Rosacea is a long-lasting (chronic) skin disease that affects the face, primarily the forehead, nose, cheeks, and chin. The signs and symptoms of rosacea vary, and they may come and go or change over time.
There are three main types of rosacea, categorized by their primary signs and symptoms. Erythematotelangiectatic rosacea causes skin redness and warmth (flushing) and visible clusters of blood vessels (telangiectasia). Papulopustular rosacea causes skin redness, swelling, and pus-filled bumps called pustules. Phymatous rosacea is characterized by thickened skin on the face and an enlarged, bulbous nose (rhinophyma). People with rosacea may feel itching, stinging, or burning sensations in affected areas. Often, the disorder affects the eyes, causing abnormal inflammation of the eyelids and eyes (ocular rosacea). This inflammation can cause dryness, redness, and irritation of the eyes and may affect vision.
Rosacea is a common skin condition. Depending on the population studied and the criteria used to diagnose the disorder, estimates of disease prevalence range from less than 1 percent to more than 20 percent of the population. The condition has been reported most frequently in fair-skinned people, particularly those of western European ancestry. However, the signs and symptoms of rosacea are easier to notice in fair-skinned people than in dark-skinned people, and few studies have investigated the prevalence of the disease in people with darker skin.
Rosacea is diagnosed most often in early to mid-adulthood. It is unknown how common the disease is in children because most studies have involved adults. For reasons that are unclear, women appear to be affected more often than men.
The causes of rosacea are complex and not well understood. Both genetic and environmental factors appear to influence the disorder, although many of these factors have not been identified.
Studies suggest that rosacea is associated with abnormalities of blood vessels (the vascular system) and the immune system. In people with this condition, blood vessels expand (dilate) too easily, which can cause redness and flushing of the skin. Rosacea is also associated with abnormal inflammation. Inflammation is a normal immune system response to injury and foreign invaders, such as bacteria. Abnormal inflammation impairs the skin's ability to act as a protective barrier for the body. Researchers believe that a combination of blood vessel abnormalities, abnormal inflammation, and a disruption of the skin barrier underlie the signs and symptoms of rosacea.

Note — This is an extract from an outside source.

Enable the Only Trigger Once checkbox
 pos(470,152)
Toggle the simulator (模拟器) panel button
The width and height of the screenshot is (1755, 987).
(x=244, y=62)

Among the genes thought to play roles in rosacea are several genes in a family called the human leukocyte antigen (HLA) complex. The HLA complex helps the immune system distinguish the body's own proteins from proteins made by foreign invaders. Each HLA gene has many different variations, allowing each person's immune system to react to a wide range of foreign proteins. Certain variations in HLA genes likely contribute to the abnormal inflammation that is characteristic of rosacea.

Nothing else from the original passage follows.